Yesterday, I went to "BODIES: the exhibition" — a display of polymerized dissected human cadavers — and for a few hours I stopped noticing or thinking about how people style themselves on the outside.

The BODIES exhibition is surprisingly gentle on the senses — the dissected bodies are unexpectedly immaculate — jerky-like, cured, free of odor or unsettling slippery texture. (Even so, the rose-tinted muscles on the skinless poised specimens present an unfortunate corollary to a rib-eye steak I ate previous night, and that night I dream of eating ground person). Most of the full bodies on display are male. Their ghostly testes hover like vinegar-softened eggs at the end of vermicelli. Of the outer skin, only the outer rings of belly-buttons, penis glans, and labia remain. These resemble the lips of tied-off balloons, and are the color of condensed milk.

Much of the exhibit is brightly lit, with warm-colored walls and instructive blurbs on the walls. There are the most helpful docents I've ever seen — all of them medical professionals — in white lab-coats and “ASK ME!” buttons on hand to teach visitors more about the BODY. One animated sports therapist points out where the ACL has been mislabeled. A middle-school health teacher explains the function of the small and large intestine, pointing with enthusiasm at the noodley organs' crooks and curves. All of this is instructive, startling, sobering. I put a hand over my abdomen and think about how little the conscious part of my brain has been looking out for the welfare of the army of organs under its watch.

There are two rooms that invite a different sort of contemplation. The room showcasing the vascular system, and the room demonstrating fetal development, are both lit like the gem exhibit at the Natural History Museum in Washington DC. These are dark rooms where each specimen is bathed in a soft pool of bright light. The atmosphere encourages reverent, hushed contemplation. In the vascular room, the delicate framework of the body's blood vessels are suspended in water. They are brightly colored coral — red, blue, green, white — and are dazzling in their intricacy. Fragments of fragile latticework have broken and lie in barely visible drifts at the bottoms of the glass cases.
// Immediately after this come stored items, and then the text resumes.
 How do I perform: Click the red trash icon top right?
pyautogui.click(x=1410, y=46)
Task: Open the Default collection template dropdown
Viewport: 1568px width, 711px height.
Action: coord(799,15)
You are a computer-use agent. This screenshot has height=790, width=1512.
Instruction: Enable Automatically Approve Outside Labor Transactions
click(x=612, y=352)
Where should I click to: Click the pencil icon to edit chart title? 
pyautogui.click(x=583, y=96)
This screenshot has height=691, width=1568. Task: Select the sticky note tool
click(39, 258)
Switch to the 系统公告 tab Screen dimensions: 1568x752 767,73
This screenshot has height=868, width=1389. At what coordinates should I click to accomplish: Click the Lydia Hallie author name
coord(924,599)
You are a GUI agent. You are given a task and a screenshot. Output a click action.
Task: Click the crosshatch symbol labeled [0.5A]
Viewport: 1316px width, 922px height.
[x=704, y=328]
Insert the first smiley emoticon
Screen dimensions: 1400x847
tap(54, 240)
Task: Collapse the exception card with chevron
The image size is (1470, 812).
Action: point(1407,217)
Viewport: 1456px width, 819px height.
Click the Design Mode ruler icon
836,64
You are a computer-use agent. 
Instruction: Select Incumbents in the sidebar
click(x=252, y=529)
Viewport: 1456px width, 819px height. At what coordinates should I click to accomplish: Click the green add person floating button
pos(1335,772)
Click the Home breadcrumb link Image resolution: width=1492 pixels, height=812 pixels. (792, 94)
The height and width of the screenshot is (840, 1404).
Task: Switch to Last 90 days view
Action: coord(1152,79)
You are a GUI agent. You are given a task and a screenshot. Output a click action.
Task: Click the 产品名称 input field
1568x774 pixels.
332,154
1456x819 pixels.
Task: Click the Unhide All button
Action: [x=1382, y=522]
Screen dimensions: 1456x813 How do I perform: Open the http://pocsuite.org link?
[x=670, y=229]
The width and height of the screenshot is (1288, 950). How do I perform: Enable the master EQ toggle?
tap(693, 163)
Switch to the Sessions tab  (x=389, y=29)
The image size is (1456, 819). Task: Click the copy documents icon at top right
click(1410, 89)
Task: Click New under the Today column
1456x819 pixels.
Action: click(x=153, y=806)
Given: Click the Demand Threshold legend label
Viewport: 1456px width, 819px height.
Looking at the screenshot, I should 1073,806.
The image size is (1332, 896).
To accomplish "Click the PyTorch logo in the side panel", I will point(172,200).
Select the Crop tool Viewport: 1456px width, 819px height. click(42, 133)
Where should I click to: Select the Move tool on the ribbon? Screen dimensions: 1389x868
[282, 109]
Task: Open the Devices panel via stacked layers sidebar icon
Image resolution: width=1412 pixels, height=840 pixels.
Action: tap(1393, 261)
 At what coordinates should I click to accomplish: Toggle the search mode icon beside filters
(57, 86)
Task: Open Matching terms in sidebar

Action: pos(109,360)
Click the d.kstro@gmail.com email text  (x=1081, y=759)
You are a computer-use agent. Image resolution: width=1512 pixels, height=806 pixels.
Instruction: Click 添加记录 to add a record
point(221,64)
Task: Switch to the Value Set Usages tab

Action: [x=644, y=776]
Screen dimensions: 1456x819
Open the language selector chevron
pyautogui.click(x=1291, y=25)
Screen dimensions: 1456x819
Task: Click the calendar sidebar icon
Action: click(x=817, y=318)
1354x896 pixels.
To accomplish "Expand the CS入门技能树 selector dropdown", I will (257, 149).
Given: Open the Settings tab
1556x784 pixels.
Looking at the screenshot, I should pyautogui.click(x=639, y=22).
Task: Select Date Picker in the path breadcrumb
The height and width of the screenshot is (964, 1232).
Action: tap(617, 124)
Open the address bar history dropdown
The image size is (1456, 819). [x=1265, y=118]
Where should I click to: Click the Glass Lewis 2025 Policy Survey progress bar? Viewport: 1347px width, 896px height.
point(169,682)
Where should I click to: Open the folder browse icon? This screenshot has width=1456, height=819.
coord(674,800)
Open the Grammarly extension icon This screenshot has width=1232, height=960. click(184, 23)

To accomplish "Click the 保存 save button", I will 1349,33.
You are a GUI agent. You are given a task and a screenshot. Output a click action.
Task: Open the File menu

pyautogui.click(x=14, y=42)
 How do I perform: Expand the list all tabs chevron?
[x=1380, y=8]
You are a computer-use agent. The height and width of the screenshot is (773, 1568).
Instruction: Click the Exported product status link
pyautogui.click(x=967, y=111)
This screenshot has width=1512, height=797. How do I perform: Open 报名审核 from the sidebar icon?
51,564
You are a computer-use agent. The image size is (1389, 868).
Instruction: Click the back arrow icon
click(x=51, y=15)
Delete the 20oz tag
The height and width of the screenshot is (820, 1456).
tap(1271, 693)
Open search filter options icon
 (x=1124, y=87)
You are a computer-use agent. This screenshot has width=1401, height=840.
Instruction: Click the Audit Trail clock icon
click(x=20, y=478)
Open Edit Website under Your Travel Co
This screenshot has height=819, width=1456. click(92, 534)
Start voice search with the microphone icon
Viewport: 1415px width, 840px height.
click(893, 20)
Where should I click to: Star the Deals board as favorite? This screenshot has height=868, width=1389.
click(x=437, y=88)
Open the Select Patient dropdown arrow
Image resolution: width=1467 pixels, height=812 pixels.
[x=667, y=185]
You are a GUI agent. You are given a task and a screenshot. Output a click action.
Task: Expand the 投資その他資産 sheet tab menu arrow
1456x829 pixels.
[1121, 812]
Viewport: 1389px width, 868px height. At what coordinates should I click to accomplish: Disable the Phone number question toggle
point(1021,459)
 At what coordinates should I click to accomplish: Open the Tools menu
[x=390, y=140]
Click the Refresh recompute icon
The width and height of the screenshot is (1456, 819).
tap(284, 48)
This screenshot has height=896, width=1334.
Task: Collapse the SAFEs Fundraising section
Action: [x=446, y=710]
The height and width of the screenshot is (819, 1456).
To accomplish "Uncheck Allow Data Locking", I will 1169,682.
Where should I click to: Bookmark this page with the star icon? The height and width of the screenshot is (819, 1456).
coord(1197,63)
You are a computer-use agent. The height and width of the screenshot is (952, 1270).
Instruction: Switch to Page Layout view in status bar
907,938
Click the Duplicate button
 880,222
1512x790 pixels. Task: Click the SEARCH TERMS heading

In the fetus room, translucent palm-sized babies float in crystal-clear cylinders of water. Their needle-thin bones have been injected with a red dye to illustrate skeletal development. They are beautiful, these person-shaped jellyfish with their whispers of ruby bones. There are also larger, less pretty specimens on display here: two polymerized babies with birth defects sprawl in a glass case. One has a cleft palette, the other spinal bifida. These plasticized infants look like Gerber Baby dolls that hit a manufacturing snag. It is difficult to associate them with flesh-and-blood infants.

In the last room of the exhibit, there is a skinless body in three head-to-foot slices. The cadaver is split like a peach, with the pit of the body — the internal organs — suspended between the front and back sides. The accompanying sign notes that the greatest possible genetic difference between two people is .1%.

BODIES doesn't need to make the point that we are all alike — all of the bodies on display, sans skin, look terribly like one another, however they are sliced. What seems more remarkable, in the end, is how much stock we put in that slim margin of difference — and how much work we do to exaggerate it, to distinguish ourselves and each other from “the rest.”